**Task directions**:
From the entries below, return only the lines starting at the one that contains "Check 資料請求 for キャンビルネオ" and ending at the one that contains "You are a computer-use agent. 1389x868", exactly as they stand.

▼

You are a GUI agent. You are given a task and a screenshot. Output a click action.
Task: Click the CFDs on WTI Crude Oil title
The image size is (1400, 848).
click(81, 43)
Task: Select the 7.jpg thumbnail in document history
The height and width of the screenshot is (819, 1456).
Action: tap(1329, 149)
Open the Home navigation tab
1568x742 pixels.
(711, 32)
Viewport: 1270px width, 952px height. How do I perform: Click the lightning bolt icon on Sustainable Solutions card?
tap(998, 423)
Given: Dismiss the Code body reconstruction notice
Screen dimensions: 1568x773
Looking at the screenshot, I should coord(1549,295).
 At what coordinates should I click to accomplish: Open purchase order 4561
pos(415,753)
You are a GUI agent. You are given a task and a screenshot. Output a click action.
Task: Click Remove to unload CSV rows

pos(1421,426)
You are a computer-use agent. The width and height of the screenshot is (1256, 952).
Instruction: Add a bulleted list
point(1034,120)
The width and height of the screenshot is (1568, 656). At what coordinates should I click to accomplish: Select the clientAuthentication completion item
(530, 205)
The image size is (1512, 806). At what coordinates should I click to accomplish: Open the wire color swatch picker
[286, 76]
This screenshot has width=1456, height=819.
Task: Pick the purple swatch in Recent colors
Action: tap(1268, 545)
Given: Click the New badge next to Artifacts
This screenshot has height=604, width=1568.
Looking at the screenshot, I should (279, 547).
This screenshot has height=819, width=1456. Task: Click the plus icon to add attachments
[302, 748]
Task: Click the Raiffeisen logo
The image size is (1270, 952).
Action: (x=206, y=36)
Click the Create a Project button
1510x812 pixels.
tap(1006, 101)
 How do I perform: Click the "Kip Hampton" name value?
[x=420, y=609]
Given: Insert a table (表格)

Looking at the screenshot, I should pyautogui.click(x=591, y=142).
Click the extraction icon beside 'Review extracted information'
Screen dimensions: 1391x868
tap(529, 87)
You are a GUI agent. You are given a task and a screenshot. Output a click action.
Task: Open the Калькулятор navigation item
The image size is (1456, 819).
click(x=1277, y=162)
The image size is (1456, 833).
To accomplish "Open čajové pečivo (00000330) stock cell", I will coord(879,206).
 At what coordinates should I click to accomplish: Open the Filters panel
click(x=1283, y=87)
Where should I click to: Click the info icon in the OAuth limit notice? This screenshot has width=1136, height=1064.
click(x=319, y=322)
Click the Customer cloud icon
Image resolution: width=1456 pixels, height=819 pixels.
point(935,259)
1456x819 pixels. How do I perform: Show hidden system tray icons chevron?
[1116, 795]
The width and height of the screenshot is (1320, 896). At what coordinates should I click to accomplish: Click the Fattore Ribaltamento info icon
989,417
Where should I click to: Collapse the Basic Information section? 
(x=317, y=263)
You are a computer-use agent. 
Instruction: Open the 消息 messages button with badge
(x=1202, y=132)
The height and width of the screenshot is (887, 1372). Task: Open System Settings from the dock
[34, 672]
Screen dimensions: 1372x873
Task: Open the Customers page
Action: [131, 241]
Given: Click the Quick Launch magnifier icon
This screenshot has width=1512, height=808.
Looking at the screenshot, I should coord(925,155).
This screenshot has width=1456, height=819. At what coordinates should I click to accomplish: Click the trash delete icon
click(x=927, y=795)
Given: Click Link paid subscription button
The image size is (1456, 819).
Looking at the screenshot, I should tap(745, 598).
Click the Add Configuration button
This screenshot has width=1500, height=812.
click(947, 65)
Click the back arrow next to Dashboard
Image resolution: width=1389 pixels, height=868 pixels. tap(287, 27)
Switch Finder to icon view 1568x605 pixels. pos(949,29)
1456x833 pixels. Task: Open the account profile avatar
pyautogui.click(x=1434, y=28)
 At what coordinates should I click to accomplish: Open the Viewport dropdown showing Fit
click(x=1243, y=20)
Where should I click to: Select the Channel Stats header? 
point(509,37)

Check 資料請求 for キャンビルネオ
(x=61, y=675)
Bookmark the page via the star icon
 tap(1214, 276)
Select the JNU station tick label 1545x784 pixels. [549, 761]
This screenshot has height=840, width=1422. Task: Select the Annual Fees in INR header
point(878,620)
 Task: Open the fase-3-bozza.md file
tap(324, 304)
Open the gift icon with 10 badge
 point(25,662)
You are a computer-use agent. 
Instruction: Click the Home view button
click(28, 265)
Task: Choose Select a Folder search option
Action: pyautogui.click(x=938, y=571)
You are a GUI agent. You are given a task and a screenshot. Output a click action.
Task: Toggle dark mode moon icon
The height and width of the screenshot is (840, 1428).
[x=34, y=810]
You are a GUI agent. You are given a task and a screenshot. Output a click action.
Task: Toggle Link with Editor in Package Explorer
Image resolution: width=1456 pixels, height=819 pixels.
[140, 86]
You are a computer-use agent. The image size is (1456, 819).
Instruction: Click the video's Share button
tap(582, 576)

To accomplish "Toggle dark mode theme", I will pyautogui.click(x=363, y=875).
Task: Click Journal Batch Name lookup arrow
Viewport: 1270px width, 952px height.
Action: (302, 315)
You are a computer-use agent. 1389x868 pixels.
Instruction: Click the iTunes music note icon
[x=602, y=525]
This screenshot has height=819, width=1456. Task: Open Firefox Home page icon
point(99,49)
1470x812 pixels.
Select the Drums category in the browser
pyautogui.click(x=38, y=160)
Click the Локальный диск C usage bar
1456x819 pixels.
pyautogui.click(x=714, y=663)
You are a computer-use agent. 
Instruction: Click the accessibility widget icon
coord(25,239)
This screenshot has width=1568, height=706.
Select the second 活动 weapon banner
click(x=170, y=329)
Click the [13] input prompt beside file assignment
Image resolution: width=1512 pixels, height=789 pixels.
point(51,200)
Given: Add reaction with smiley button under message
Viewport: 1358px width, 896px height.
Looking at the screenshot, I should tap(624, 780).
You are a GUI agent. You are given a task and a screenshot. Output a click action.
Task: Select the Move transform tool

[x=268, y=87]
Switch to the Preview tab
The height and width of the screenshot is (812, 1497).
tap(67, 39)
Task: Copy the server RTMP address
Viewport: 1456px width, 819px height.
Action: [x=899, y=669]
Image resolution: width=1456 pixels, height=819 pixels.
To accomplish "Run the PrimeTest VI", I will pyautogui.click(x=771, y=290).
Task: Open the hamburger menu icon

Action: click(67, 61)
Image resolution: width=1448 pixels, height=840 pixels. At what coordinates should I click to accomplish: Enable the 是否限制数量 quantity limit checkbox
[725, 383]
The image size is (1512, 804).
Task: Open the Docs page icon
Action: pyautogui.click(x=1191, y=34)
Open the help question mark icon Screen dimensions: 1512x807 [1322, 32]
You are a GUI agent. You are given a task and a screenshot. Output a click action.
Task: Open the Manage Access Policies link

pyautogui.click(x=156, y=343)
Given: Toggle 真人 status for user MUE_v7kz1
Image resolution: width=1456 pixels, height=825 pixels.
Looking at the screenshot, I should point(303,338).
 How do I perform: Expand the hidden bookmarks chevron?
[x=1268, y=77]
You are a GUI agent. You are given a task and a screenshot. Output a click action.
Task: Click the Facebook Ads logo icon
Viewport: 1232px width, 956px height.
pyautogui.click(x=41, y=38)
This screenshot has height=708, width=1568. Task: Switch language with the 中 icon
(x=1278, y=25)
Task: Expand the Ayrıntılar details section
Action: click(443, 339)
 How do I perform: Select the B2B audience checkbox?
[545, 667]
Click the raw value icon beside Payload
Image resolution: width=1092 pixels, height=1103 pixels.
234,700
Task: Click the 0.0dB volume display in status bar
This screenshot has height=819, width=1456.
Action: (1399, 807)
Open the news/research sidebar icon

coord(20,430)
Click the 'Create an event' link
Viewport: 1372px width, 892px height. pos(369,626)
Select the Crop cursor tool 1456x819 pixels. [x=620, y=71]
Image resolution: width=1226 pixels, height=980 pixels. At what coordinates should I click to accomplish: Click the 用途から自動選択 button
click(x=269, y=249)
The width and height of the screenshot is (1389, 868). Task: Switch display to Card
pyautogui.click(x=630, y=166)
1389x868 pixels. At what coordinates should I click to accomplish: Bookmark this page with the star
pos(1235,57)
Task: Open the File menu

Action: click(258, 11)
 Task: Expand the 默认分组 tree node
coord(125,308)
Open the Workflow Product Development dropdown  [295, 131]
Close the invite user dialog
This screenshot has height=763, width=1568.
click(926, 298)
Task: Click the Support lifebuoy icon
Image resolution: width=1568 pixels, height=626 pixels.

▲

**Exercise solution**:
Check 資料請求 for キャンビルネオ
(x=61, y=675)
Bookmark the page via the star icon
 tap(1214, 276)
Select the JNU station tick label 1545x784 pixels. [549, 761]
This screenshot has height=840, width=1422. Task: Select the Annual Fees in INR header
point(878,620)
 Task: Open the fase-3-bozza.md file
tap(324, 304)
Open the gift icon with 10 badge
 point(25,662)
You are a computer-use agent. 
Instruction: Click the Home view button
click(28, 265)
Task: Choose Select a Folder search option
Action: pyautogui.click(x=938, y=571)
You are a GUI agent. You are given a task and a screenshot. Output a click action.
Task: Toggle dark mode moon icon
The height and width of the screenshot is (840, 1428).
[x=34, y=810]
You are a GUI agent. You are given a task and a screenshot. Output a click action.
Task: Toggle Link with Editor in Package Explorer
Image resolution: width=1456 pixels, height=819 pixels.
[140, 86]
You are a computer-use agent. The image size is (1456, 819).
Instruction: Click the video's Share button
tap(582, 576)

To accomplish "Toggle dark mode theme", I will pyautogui.click(x=363, y=875).
Task: Click Journal Batch Name lookup arrow
Viewport: 1270px width, 952px height.
Action: (302, 315)
You are a computer-use agent. 1389x868 pixels.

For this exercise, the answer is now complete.